Les auteurs emploient parfois le terme de sensation, parfois d'émotion. Les nuances entre ces notions sont subtiles et les définir précisément est en effet une chose difficile à laquelle les psychologues et neurophysiologistes s'attèlent. Le terme d'émotion semble néanmoins être le plus approprié puisque les changements physiologiques induits par la fatigue sont à l'origine d'une réaction comportementale correspondant à une modulation de l'allure.

Selon le Modèle du Gouverneur Central, lorsque l'exercice est effectué jusqu'à la fatigue, la perception croissante de l'effort ou de l'inconfort entraîne une diminution progressive du désir conscient de surmonter ce mécanisme de contrôle, induisant une réduction de la puissance ou de l'intensité d'exercice (Noakes et al., 2005).

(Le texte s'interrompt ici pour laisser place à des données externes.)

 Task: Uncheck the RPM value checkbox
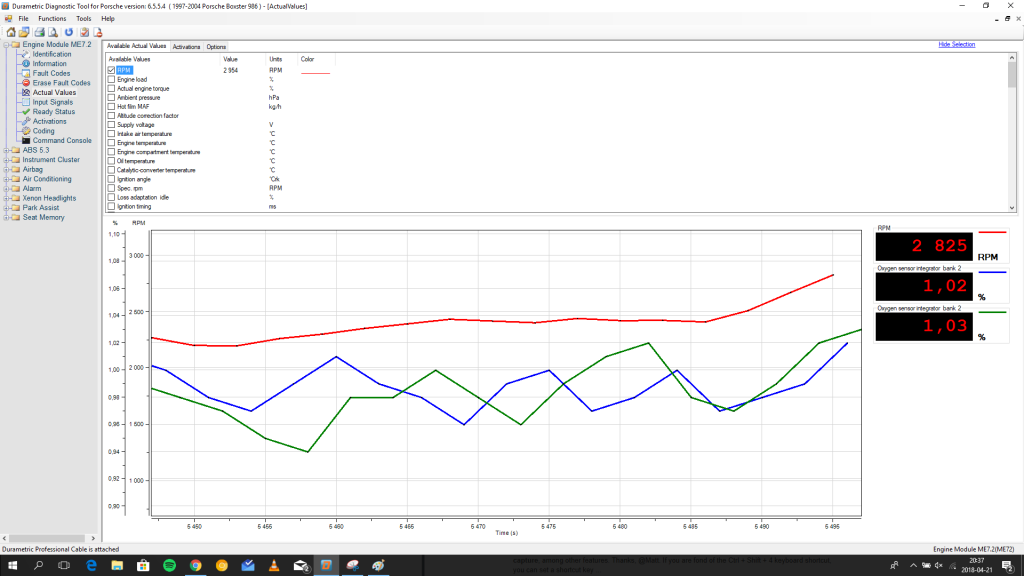pos(111,70)
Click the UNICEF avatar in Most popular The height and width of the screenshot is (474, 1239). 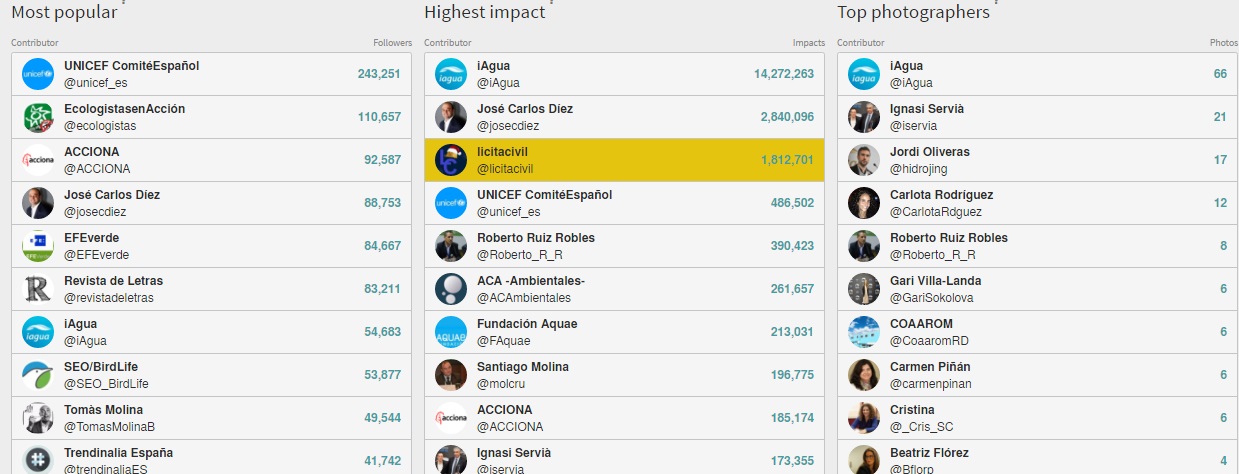coord(38,74)
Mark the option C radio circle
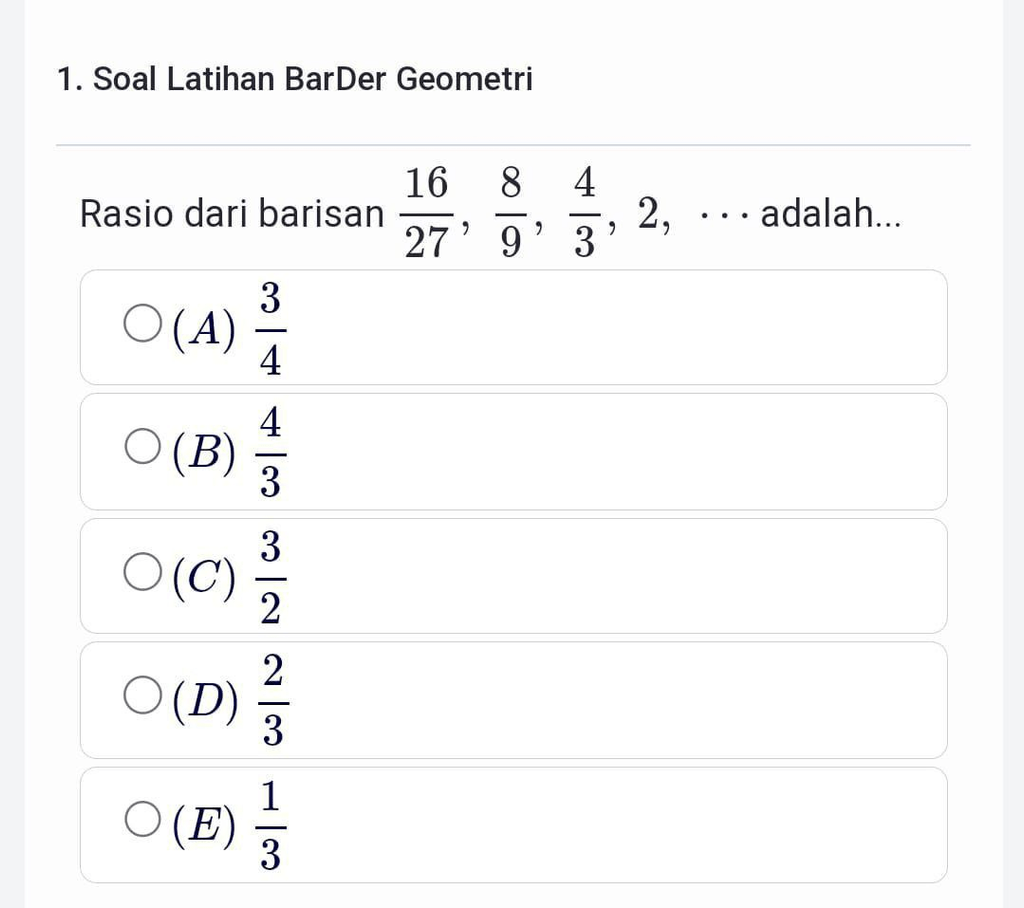This screenshot has width=1024, height=908. click(x=141, y=574)
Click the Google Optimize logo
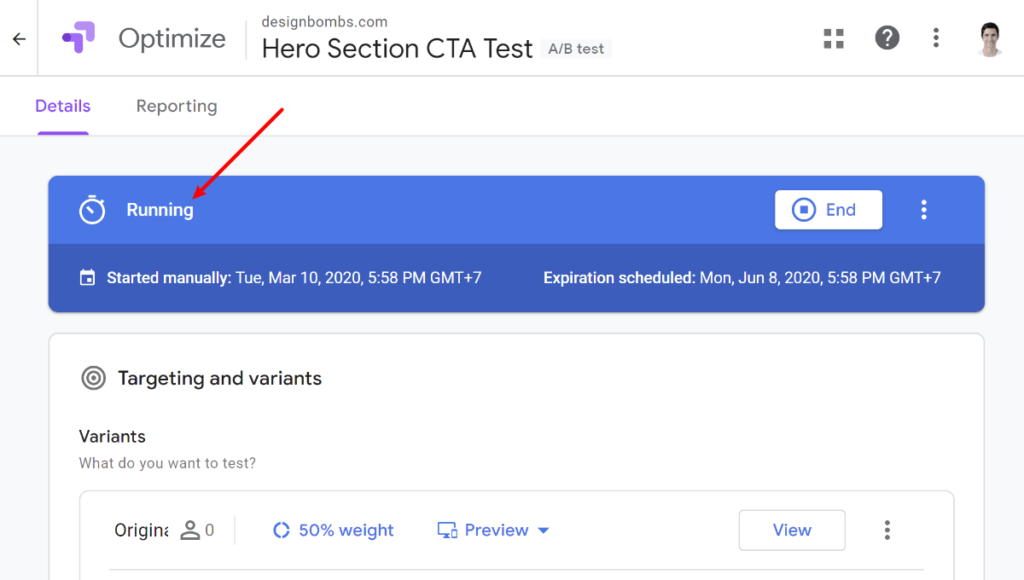The height and width of the screenshot is (580, 1024). point(78,37)
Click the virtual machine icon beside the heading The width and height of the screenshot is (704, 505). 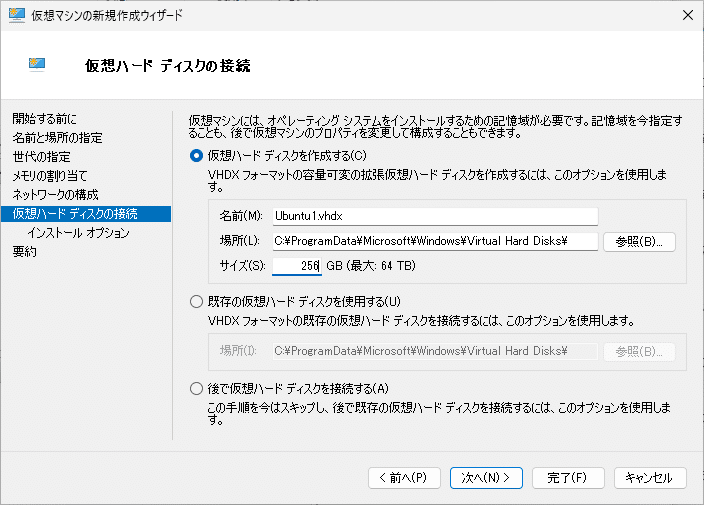(x=37, y=65)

L'évolution des réactions affectives négatives est donc un élément important des mécanismes de régulation de l'allure.

Si on poursuit l'analyse holistique de la fatigue par une recherche approfondie dans le domaine de la psychologie de l'exercice, la littérature nous laisse à penser que le plaisir pourrait enrichir la compréhension en complément de l'effort (Kilpatrick et al., 2007), unique paramètre émotionnel pris en considération dans le Modèle du gouverneur central.

De nombreuses études montrent que les réactions affectives sont fonction de l'intensité de l'exercice. La valence affective reste positive (c'est à dire agréable) dans des conditions de faible intensité alors que des intensités plus élevées sont associées à des réactions affectives négatives (c'est à dire désagréable) (Acevedo et al, 2003;. Kilpatrick et al, 2007;. Sheppard & Parfitt, 2008).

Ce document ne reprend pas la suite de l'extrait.